One of the adages in the ad business is that 50 percent of what clients spend on advertising rarely works. If only they could figure out which 50 percent.

IBM and consulting firm CapGemini think they have a new way to use analytics to nail that 50 percent that does. They call it Marketing Investment Management, or MIM.

During a break from one of his presentations about it at the IBM conference booth here, Ryan Hendricks of IBM's Global Services division, said IBM is joining with CapGemini and Siebel systems to provide analytics that actually break down how an advertising campaign is performing. It's enough to send shudders through the marketing division: real ROI about how their dollars work.

The Buzziest of Buzzwords

For Joe Burton, director of engineering with Cisco's unified communications business unit, virtualization has a different kind of buzz.

After all, he explained during a demonstration here, unified communications means the ability to run virtualized meetings with attendees that are like holographic images sitting next to another guy 2000 miles away, all in the same room.

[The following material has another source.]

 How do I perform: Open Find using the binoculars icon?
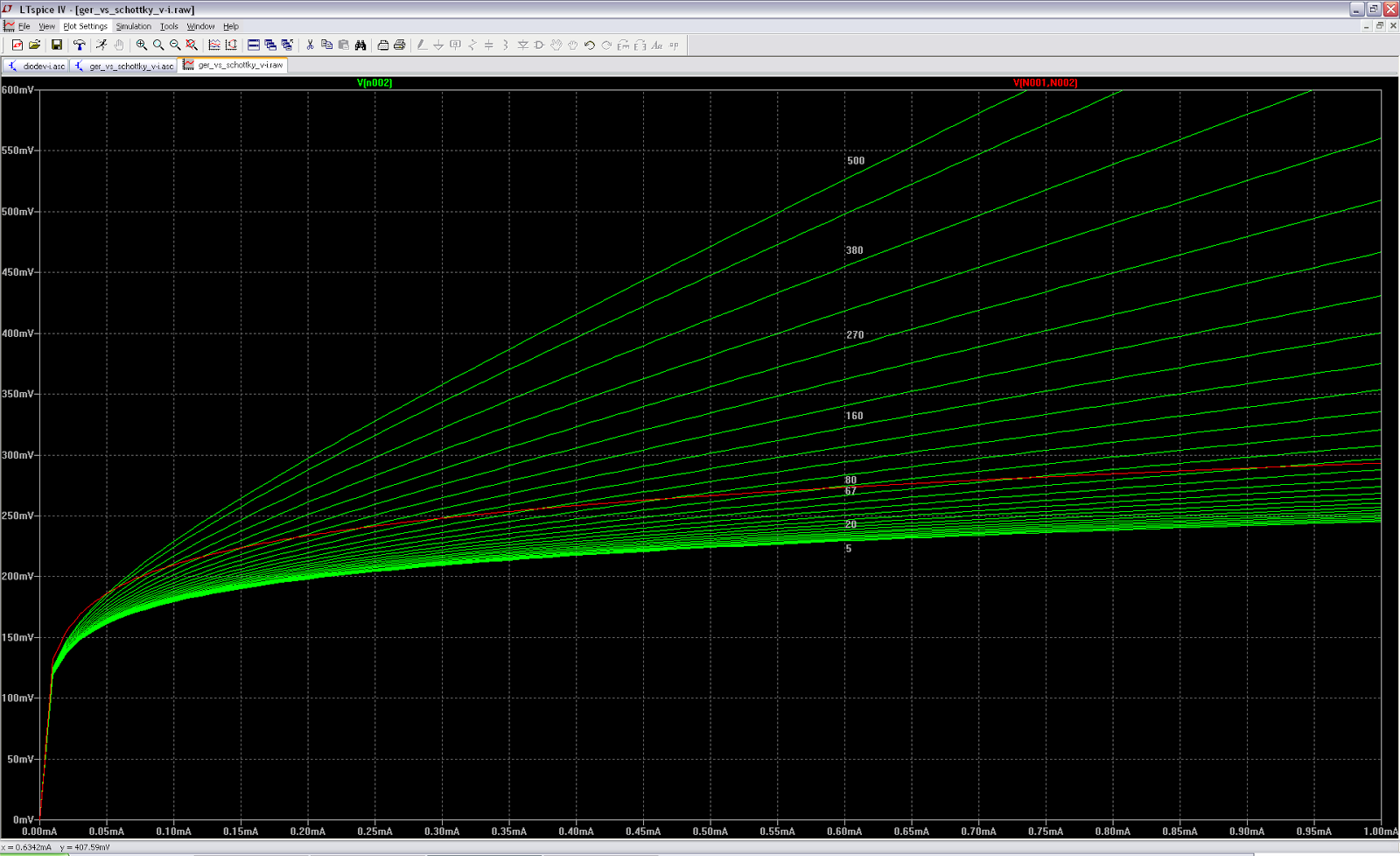click(x=360, y=45)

"This isn't about cheaper phone calls. It's about transforming business processes," he said of Cisco's Web 2.0 suite of soft phones that enable collaboration and virtual meetings. Real-time video, audio and the ability to form a "smart mob" meeting on the fly just by dragging co-worker's names onto a screen and lasso their "presence" -- that's the virtualization Cisco's talking about.

What's all this time-shifting and anytime, anywhere collaboration mean for today’s always-on info-workers? Analysts and Cisco like to use the term "working moments."

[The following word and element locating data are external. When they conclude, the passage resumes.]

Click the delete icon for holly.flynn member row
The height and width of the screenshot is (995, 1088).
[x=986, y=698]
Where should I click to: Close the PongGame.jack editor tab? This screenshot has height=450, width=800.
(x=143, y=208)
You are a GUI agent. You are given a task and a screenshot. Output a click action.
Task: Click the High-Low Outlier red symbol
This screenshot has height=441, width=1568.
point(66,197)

In such an always-connected world of work, we no longer can assume an eight-hour shift at the office. Instead, think of the always-connected lifestyle as a good thing. You have your working moments, when, presumably in some virtual happy state, the information worker takes care of personal stuff, like dropping off or picking up his dry cleaning, in between those "working moments."

In the old days, that used to be called a lunch break and part of a life outside of 24/7 work.

Very Good for SF

It's the peak conference of the year. This was the counter manager's answer as I checked into the Holiday Inn to attend this year's show. "Everybody's rates go up."

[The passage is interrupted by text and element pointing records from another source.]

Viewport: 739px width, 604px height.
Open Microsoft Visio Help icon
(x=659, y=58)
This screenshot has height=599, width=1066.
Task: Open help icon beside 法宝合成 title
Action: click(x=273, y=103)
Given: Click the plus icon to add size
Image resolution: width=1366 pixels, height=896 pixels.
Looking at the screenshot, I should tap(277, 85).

He was answering my question about why the hotel rates were so outrageous in the city and beyond. After all, buddies of mine in the Bay area say they put clients up at the same hotel throughout the year for about $70 a night. Just not during OracleWorld week.

Rates for area rooms started at $200 and went up to about close to $500 a night for hotels working with OracleWorld. One Holiday Inn's rate came out to $386 a night (a relative bargain).

If you're wondering just how OracleWorld helps generate an estimated $60 million in tourist dollars for the city, you can start right there.

No wonder San Francisco welcomed the swells. Even motorists took the detours around the convention in stride. This is probably the only city in the world where drivers tend to flip you the peace sign instead of the bird. Memo to New York drivers.